For all the shit that goes on in the 21st century, there’s still no other time in history I’d rather live – women’s rights progressively worsen the further back we go. (Unless we’re talking about the few, mystical matriarchal society’s that existed way back in the day.)

I found the historical information included in the book to be really interesting – it’s not info-dumped or bland and boring, but worked in the narrative to portray a rather authentic experience of women’s suffrage at the time. I think it’s an incredible time in history, and it’s inspired me to find out/read more about this fundamental step for women’s rights which we’ve too easily forgotten.

What these unbridled women lack is a thorough knowledge of the female brain. Two of my closest friends….two fine gentlemen educated at East Coast universities, both support the staggering wealth of scientific research that proves women were created for domestic duties alone, not higher thinking. A body built for childbearing and mothering is clearly a body meant to stay in the home. If females muddle their minds with politics and other matters confusing to a women’s head, they will abandon their wifely and motherly duties and inevitably trigger the downfall of American society. 

I was tickled pink at the mention of the bicycle bloomers – it was particularly cool to see how bicycles alone gave women the freedom to transport themselves independently. The quotations provided at the beginning were thought provoking, and it was horrifying to see how suffragettes were spoken about/treated by society at the time. These were rational women who simply wanted the same rights to vote as their male peers, but were dismissed either as hysterical or unfeminine and ‘not quite right’ i.e. wanting to be men.

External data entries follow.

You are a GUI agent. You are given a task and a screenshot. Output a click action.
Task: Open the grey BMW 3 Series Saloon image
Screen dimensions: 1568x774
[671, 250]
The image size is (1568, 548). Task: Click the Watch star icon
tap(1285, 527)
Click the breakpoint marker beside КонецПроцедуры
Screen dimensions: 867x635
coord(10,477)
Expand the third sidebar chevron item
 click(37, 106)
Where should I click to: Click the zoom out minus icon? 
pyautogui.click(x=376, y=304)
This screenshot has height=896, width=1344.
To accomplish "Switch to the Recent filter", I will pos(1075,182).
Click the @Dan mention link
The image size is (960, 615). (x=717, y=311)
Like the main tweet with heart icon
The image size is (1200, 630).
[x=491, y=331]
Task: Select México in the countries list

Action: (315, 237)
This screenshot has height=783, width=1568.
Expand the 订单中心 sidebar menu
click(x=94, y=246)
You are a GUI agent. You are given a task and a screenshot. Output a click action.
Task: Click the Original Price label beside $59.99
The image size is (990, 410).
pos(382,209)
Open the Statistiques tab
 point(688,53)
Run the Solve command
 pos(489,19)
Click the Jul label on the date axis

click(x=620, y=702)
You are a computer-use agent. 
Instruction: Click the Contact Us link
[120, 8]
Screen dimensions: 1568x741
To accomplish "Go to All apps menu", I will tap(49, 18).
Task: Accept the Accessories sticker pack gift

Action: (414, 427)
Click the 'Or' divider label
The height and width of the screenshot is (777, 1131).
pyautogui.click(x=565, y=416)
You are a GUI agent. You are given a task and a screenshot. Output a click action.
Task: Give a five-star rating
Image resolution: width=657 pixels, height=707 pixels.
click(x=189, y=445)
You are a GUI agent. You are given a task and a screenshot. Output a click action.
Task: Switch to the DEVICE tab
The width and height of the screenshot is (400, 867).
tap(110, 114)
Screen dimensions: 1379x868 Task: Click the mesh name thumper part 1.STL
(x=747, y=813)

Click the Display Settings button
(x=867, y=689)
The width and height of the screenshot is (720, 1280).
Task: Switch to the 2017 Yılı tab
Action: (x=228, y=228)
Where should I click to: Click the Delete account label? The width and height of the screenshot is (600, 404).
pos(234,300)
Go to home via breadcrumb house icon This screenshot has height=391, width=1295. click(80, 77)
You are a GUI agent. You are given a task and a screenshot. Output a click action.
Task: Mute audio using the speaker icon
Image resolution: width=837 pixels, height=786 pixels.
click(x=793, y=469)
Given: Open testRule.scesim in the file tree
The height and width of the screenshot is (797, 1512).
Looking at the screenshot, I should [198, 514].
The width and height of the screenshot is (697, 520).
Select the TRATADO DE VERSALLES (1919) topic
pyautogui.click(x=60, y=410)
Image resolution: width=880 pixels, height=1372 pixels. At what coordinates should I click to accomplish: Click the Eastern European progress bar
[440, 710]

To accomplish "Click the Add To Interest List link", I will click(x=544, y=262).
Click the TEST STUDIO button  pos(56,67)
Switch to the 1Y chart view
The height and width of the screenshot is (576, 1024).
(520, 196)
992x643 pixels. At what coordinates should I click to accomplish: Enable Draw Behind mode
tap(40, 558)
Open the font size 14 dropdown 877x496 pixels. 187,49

Olivia Mead is a great MC. She is funny, and smart, and caring. She’s also ambitious, independent and rational. She knows her own mind, and she will not be swayed by those who wish to control her and turn her into a meek and obedient specimen. She’s also awfully brave – to go against her father, to plot and plan a way out, to make her voice heard.

The romance made me want to scoop up both Olivia and Henri and pat them on the head and hide them where no one can ever hurt them again. Poor Henri has already suffered so much in his life, and we forget how incredibly young he really is. Unlike 99% of the men in the story, he is also respectful, a supporter of the suffrage fight and generally a lovely, decent boy who loves Olivia for who she is, not what he wants to mould her to be.

He snickered near my ear, and we both laughed like grammar school children all the way back to my street, drunk on moonbeams and speed and the incomparable exhilaration of hanging onto another person as if one’s life depended on it. 

The strong sisterhood depicted in the novel is fantastic – from Olivia’s friends Frannie and Kate, to the ailing Genevieve, and indeed, all the unnamed, unknown suffragettes who all band together and have each other’s backs -they support each other, and cover for each other if need be.

In short, another fantastic novel from Cat Winters. She has a gift for creating entertaining historical fiction with a paranormal elements and above all, a strong message that will have you thinking about the book long after you’ve put it down.

4 thoughts on “Review: The Cure for Dreaming – Cat Winters

  1. Faye M. says:

    I really need to finish this book soon! I have an ARC of it and have read a bit but I haven’t really read an acceptable portion of it yet to form a solid opinion, but so far so good. I love the setting and Olivia already feels so real to me. It would be interesting to see how this era was like to women. Rarely do I see any emphasis on it aside from the novels that make it clear of it~ Great review, hon!

    Faye at The Social Potato


    • fullybookedreviews says:

      Thank you!

      I think Cat Winter’s writing style really works for me – detailed, but not overly so, and the plot moves forward fairly quickly. Olivia is such a wonderfully-drawn character.

      It’s also such an interesting era to read about in terms of women – what they had to put up with, their small (and not so small) rebellions, etc.


  2. Tammy says:

    Eek. Love this review. I really need to get around to reading her first book, In the Shadow of Blackbirds which has been sitting on my shelf for ages. Everything you mention in this book definitely gets a thumbs up from me. Also, totally going to feature on Women24 when I get back to the office. x


    • fullybookedreviews says:

      Thanks Tammy! :)

      In the Shadow of Blackbirds was also a wonderful read, albeit a lot sadder than this one. But it contains the same elements that made The Cure for Dreaming so great – really interesting historical facts, supernatural elements and mystery!